*** Opening Stored data ***
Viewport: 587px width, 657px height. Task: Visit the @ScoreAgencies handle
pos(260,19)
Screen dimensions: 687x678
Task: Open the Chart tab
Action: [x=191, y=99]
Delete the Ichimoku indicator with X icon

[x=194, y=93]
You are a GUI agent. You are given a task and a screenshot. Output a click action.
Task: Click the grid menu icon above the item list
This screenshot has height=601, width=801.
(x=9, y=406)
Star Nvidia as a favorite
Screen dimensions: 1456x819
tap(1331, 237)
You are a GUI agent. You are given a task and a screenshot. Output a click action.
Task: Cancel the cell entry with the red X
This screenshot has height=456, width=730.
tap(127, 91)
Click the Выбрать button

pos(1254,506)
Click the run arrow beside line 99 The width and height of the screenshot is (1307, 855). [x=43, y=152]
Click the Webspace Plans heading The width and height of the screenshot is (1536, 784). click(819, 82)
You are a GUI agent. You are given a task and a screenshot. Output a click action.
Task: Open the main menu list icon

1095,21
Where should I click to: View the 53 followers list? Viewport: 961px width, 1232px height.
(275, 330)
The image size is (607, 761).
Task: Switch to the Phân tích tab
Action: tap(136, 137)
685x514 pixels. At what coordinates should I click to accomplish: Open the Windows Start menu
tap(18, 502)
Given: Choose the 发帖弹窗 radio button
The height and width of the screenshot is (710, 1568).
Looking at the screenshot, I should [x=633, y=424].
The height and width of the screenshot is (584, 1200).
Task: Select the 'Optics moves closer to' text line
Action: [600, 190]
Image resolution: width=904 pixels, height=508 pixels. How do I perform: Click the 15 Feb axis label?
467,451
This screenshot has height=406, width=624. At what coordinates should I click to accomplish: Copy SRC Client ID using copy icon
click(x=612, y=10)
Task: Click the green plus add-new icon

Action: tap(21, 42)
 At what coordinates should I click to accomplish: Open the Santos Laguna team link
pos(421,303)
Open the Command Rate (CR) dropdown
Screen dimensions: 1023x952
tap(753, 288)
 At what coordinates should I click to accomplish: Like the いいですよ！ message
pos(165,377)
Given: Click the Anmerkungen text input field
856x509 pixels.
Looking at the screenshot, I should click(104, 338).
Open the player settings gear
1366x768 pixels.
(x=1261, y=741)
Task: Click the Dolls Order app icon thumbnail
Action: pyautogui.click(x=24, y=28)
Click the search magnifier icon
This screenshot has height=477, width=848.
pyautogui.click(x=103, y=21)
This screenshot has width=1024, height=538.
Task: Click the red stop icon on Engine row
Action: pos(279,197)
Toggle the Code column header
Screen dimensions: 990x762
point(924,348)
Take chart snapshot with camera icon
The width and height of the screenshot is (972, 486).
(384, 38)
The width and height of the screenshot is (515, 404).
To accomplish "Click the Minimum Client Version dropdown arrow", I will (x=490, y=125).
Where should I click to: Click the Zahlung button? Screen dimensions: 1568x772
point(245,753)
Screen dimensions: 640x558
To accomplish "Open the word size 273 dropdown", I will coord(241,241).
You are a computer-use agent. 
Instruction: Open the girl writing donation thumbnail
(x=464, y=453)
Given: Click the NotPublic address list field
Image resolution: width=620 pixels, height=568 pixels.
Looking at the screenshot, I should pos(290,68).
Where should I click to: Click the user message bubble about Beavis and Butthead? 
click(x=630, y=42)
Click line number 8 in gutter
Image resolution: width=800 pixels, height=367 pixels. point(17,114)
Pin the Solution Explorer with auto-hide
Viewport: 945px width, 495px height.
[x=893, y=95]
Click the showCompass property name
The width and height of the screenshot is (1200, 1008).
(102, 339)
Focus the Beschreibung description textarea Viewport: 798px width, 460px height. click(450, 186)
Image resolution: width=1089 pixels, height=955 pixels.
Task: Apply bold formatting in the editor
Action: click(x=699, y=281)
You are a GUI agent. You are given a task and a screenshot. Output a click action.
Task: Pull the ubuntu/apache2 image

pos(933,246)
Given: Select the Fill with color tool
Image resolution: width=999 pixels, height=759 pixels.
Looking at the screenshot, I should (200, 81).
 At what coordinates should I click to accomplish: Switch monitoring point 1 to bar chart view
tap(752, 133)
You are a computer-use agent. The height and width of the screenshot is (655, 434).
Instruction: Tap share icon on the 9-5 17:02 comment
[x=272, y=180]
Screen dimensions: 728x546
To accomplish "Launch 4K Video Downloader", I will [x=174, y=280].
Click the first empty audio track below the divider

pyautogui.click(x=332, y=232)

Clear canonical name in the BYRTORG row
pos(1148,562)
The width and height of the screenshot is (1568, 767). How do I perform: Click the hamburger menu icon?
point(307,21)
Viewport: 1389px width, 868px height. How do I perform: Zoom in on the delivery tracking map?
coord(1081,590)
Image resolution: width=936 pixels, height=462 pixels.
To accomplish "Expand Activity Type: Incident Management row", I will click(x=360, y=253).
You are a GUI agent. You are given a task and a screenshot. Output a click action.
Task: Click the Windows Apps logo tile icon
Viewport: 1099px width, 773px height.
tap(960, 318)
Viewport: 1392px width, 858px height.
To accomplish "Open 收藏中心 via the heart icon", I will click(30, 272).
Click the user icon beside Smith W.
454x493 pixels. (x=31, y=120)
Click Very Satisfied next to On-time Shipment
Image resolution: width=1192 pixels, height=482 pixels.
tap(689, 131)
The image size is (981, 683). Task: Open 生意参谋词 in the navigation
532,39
*** Closing Stored data ***
## Your assignment
Supply only the number of lines above in which "computer" occurs.

## Answer to this task
2